Unterwegs

Über ein Handygespräch in einem Moskauer Bus

Lieber in den Knast als an die Front: Von einem Handygespräch in einem Moskauer Bus.

Ich fahre mit dem Bus zum Arzt. Die Ohren sind seit Tagen zu, ich bewege mich schwerhörig durch den Moloch Moskau, was nicht immer schlecht ist. Es wird so viel gerechtfertigt im brutalen Krieg in der Ukraine, so viel von „Vaterlandspflicht“ gesprochen, so wenig Empathie gezeigt. Das nicht hören zu müssen, ist fast eine Wohltat für den ganzen Organismus.

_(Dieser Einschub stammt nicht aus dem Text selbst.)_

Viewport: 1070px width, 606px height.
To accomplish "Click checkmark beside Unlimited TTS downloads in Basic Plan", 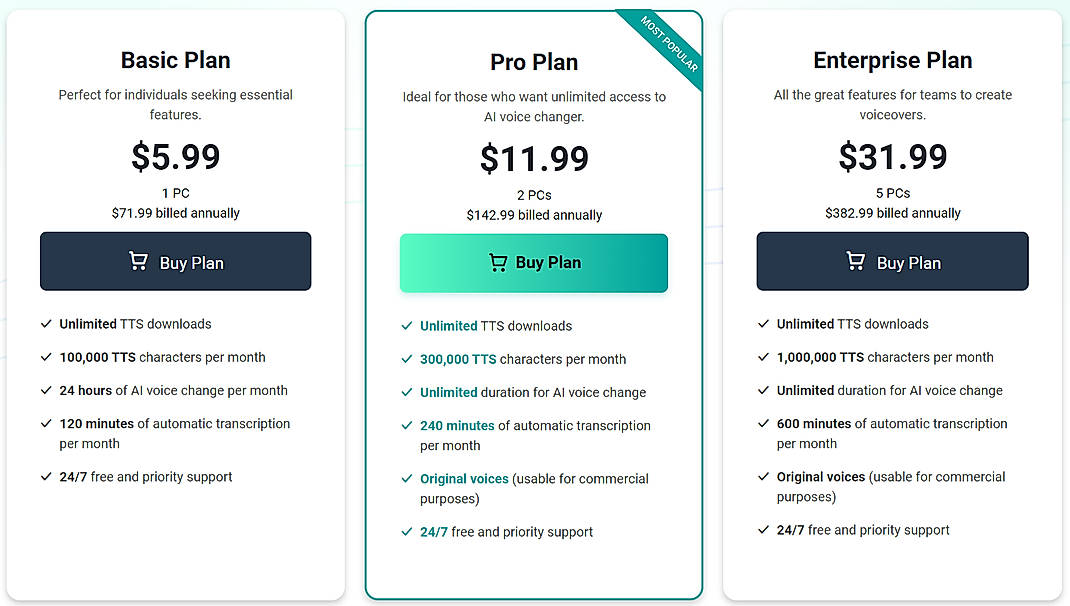I will tap(45, 324).
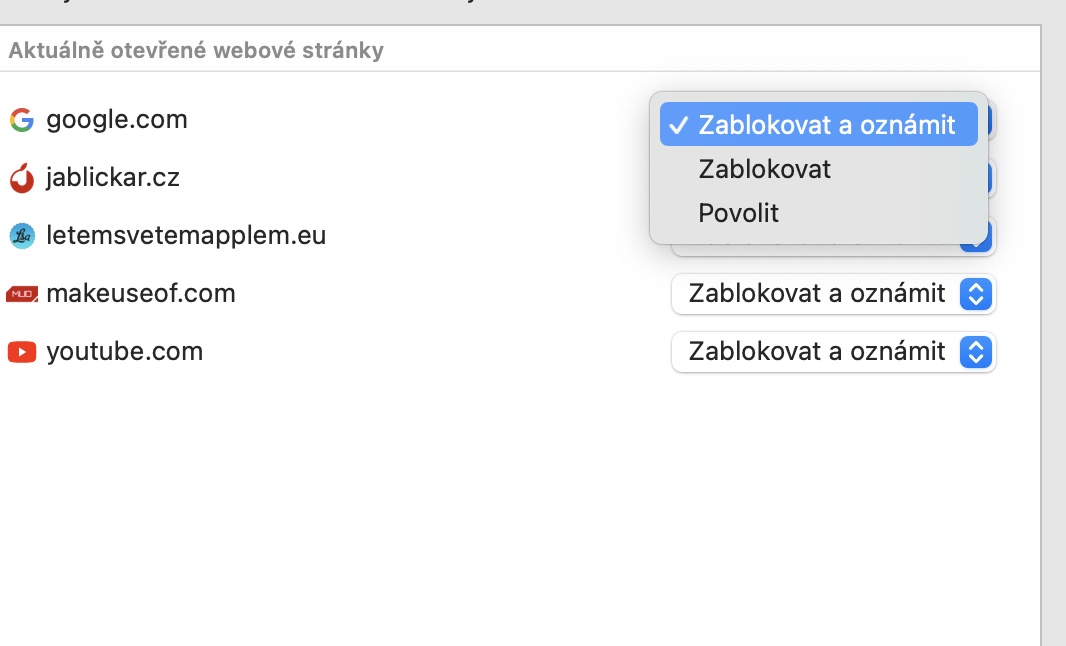The height and width of the screenshot is (646, 1066).
Task: Select the jablickar.cz site entry
Action: (113, 178)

Das Telefonat der Frau neben mir im Bus hören meine Ohren dann doch. Sie erzählt von Dima, es muss ein Verwandter sein. Dima also muss in die Strafkolonie. Offenbar wurde er beim Klauen erwischt, und nicht zum ersten Mal. Die Frau spricht darüber, als würde sie über die Einkäufe fürs Wochenende erzählen. Fast jede Familie in Russland hatte schon mit dem Gefängniswesen zu tun. Nahezu jeder hat Freunde, Bekannte, Verwandte hinter Gittern. Manche wegen kleiner Vergehen, manche wegen Kapitalverbrechen. Durch repressive Gesetze kommen nun auch immer mehr politische Urteile hinzu. Unterhaltungen über Haftstrafen wirken fast schon alltäglich, aber nicht weniger tragisch.

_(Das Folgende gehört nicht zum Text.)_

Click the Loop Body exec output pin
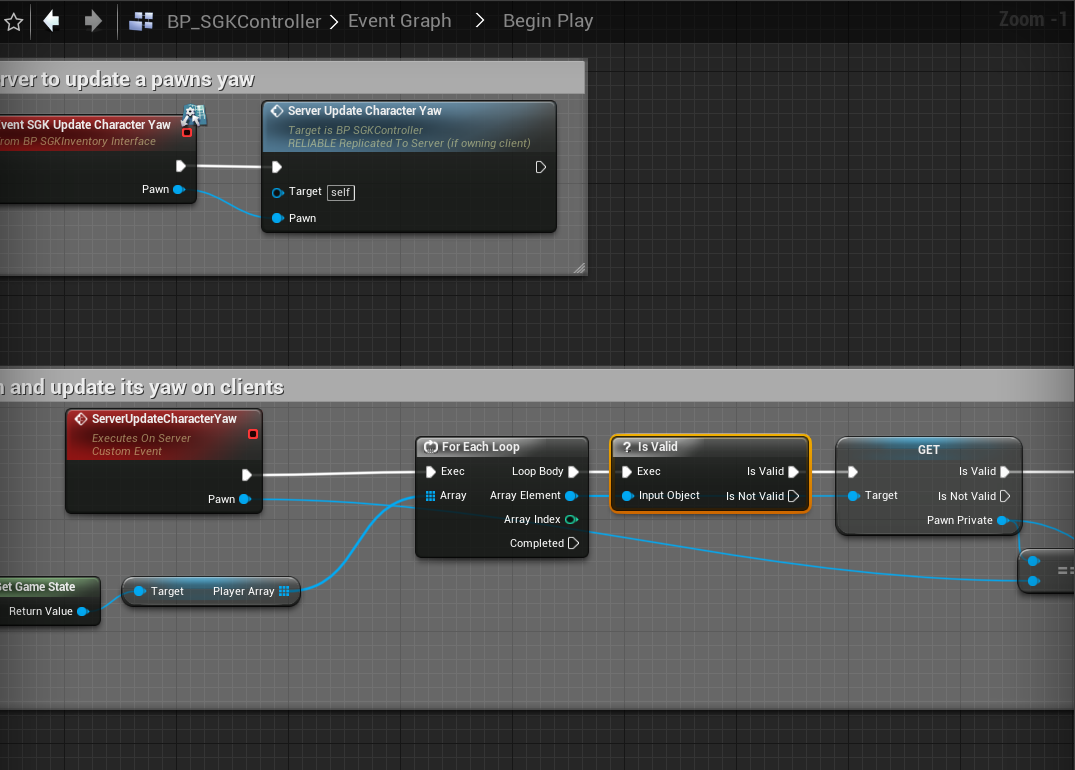The image size is (1075, 770). click(573, 472)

Die Menschen im Bus sind in ihre Sachen vertieft, die Frau fällt mit ihrem Gespräch nicht sonderlich auf. Nach etwa 20 Minuten sagt sie: „Dima ist ein Schlitzohr, er droht immer weiter in eine Welt abzutauchen, aus der er nicht mehr herausfindet. Einmal Knast, immer Knast. Aber weißt du, etwas Gutes hat's doch: Wenn er hinter Gittern ist, wird er wenigstens leben und muss nicht dorthin, wo er sein Leben lässt.“

Sie spricht nicht vom Krieg, nicht von der Front. Das macht kaum einer öffentlich. Doch nun schauen einige zu ihr her. Jeder versteht, was sie meint.